Excerpt from Healing Your Grief About Getting Older by Alan D. Wolfelt, Ph.D.
“Wish not so much to live long, but to live well.” — Benjamin Franklin
A simple truth is that from the day we enter into this world, we start to age. To be human means to grow older each day we are on this earth. We begin and we end. However, we have infinite choices about what comes in between.
Our bodies often remind us we are changing long before our minds do (at least that has been the case for me!). Our bodies declare the realities of aging and introduce us to a heightened awareness of our mortality. Even as our bodies speak to us, our contemporary culture’s youth obsession screams. We worship the idea of perpetual youth, so we struggle against the passage into becoming a “senior citizen.” The huge anti-aging trend reinforces the idea that growing old is to be avoided at all costs—and cost it does!
At our fingertips, we now have Botox shots that paralyze our face muscles so we look more youthful and Restylane injections that fill sags and reduce wrinkles. We have hair-coloring, face-lifting, and teeth-whitening. We have garments that put body parts back where they used to be. We are surrounded by advertising that has us believing we can be “younger next year” or “regain our youth” or, even better, “live to be 150.”
The result is that ageism is alive and well in North America. Ageism is the term used to describe a societal pattern of widely held devaluative attitudes, beliefs, and stereotypes based on chronological age. If you’re supposed to avoid wrinkles, gray hair, baldness, or anything that suggests you are getting older, how can you embrace the present and grow old gracefully? In a sense, ageism is an attempt to distance oneself from the realities of aging, illness, death, and grief.

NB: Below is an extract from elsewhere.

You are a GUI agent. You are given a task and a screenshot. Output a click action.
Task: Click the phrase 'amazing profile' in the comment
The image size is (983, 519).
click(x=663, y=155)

To grieve and mourn the losses of aging
Yet even though we struggle for control for as long as we possibly can, aging inexorably brings us loss and grief. We cannot overcome aging and death. As our bodies change, we lose function and, society tells us, beauty. We lose our careers and sometimes our houses, our lifestyles, our finances. Our children grow up and move away. And one by one, our friends and family members begin to take their leave from us here on earth.
Especially in the beginning, the losses of aging can be ambiguous. Many occur over a long duration of time (up to 20 to 30 years or more), go socially unrecognized, and are surrounded by uncertainty. For example, you may have begun to experience short-term memory problems years ago. While these lapses did not radically compromise your ability to function, they may have more subtly affected your ability to communicate with loved ones, participate in social activities, and share intimacy. Relationships and roles, future dreams, and certainly your sense of normalcy may have slowly deteriorated. Or there may have come a time when you could no longer play basketball, run, and do vigorous activities.

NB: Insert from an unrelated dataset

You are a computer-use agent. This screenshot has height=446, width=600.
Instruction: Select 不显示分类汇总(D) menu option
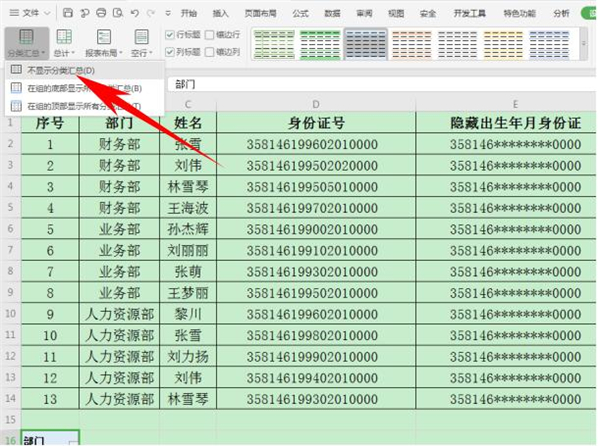62,70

You may feel, “I just can’t do so many of the things that I used to be able to do” or “My mind can no longer work like it used to.” You might feel like you’re not the same person anymore. You may feel like you are still twenty, but your mind may write checks your body cannot cash anymore. What was once normal is now changed.

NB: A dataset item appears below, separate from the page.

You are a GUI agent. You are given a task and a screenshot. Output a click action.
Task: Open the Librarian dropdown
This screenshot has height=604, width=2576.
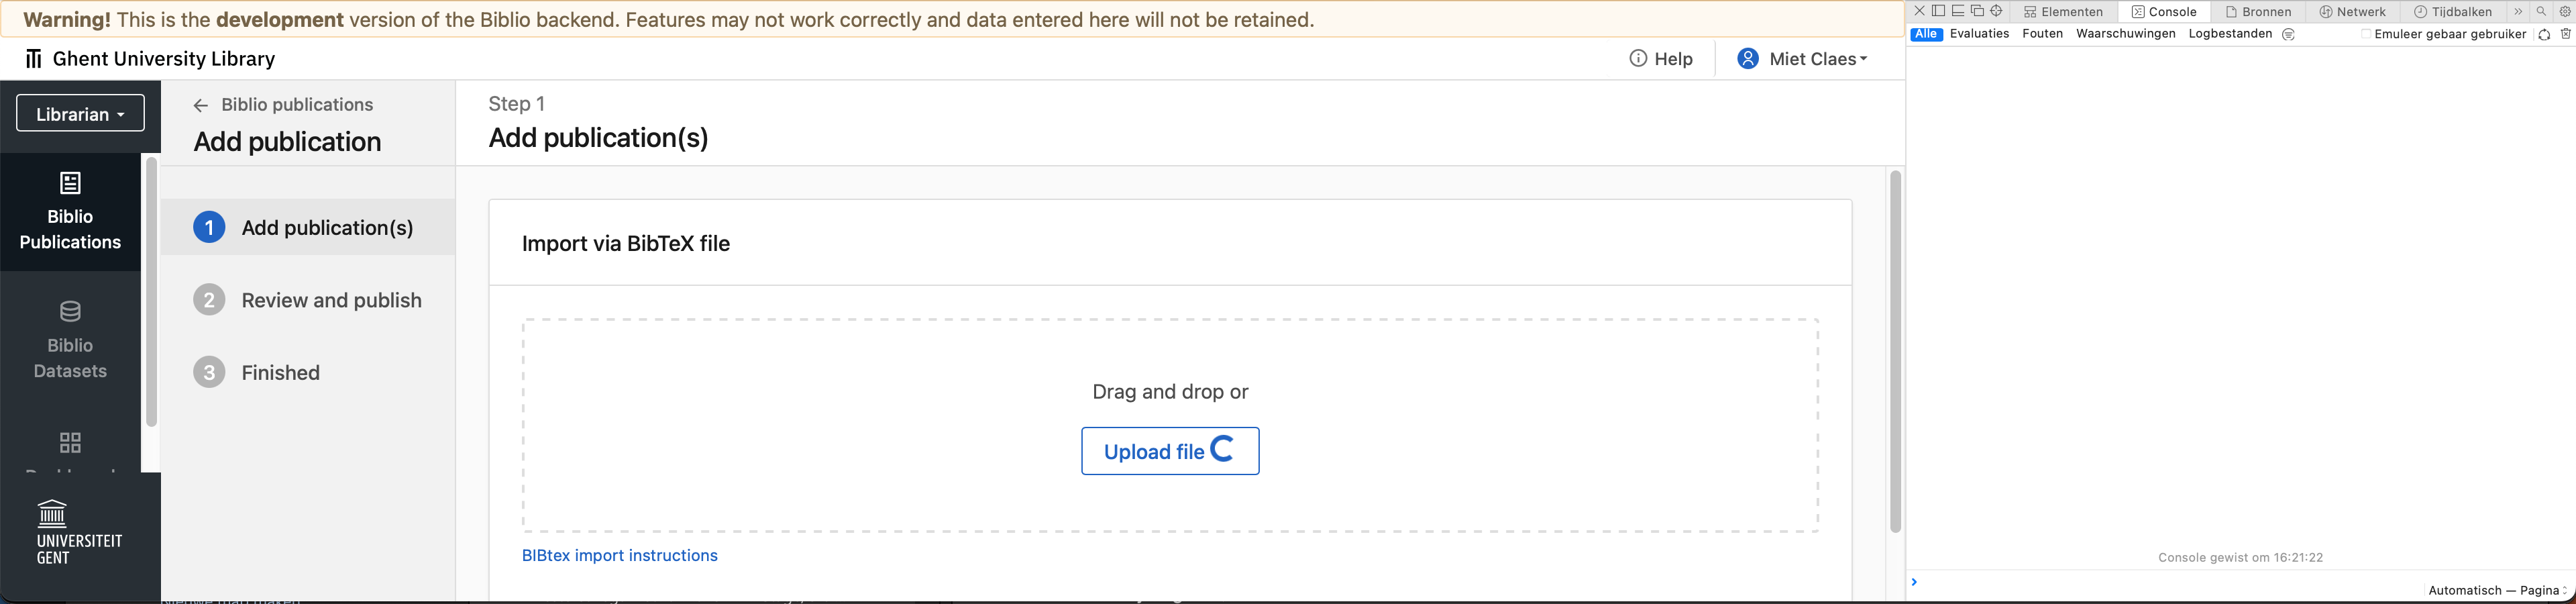click(80, 113)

And so we can’t help but grieve. Grief is the constellation of internal thoughts and feelings we have when we lose something or someone we love or deeply value. Grief is the anxiety, bewilderment, anger, sadness and other emotions we feel on the inside. We are here to tell you that grief in aging is normal and necessary—so necessary, in fact, that it is only by embracing it that you can go on to live the life you yearn for. Mourning is this embrace. It is the acknowledgment and outward expression of your grief. We all grieve as we age, but if we are to live a continued life of confidence, meaning, and grace, we must also mourn.
It is up to you to actively engage in the mourning that aging invites into your life. It is up to you to trust that authentic mourning is how you integrate losses and move through them to what comes next. Then and only then do you have the space for the wisdom that aging urges you to discover and share.
Yes, aging can liberate you from your previous roles and offer you the chance to be authentic, genuine, congruent, and honest. Old age gives you the opportunity to be more of who you’ve always been.
Growing older invites an awareness of your inherent value while recognizing you are so much more than the sum of your accomplishments or your work product. Growing older invites you to remember the gifts you have to offer your family, friends, and the world around you. While aging is inevitable, how you will age is often largely up to you.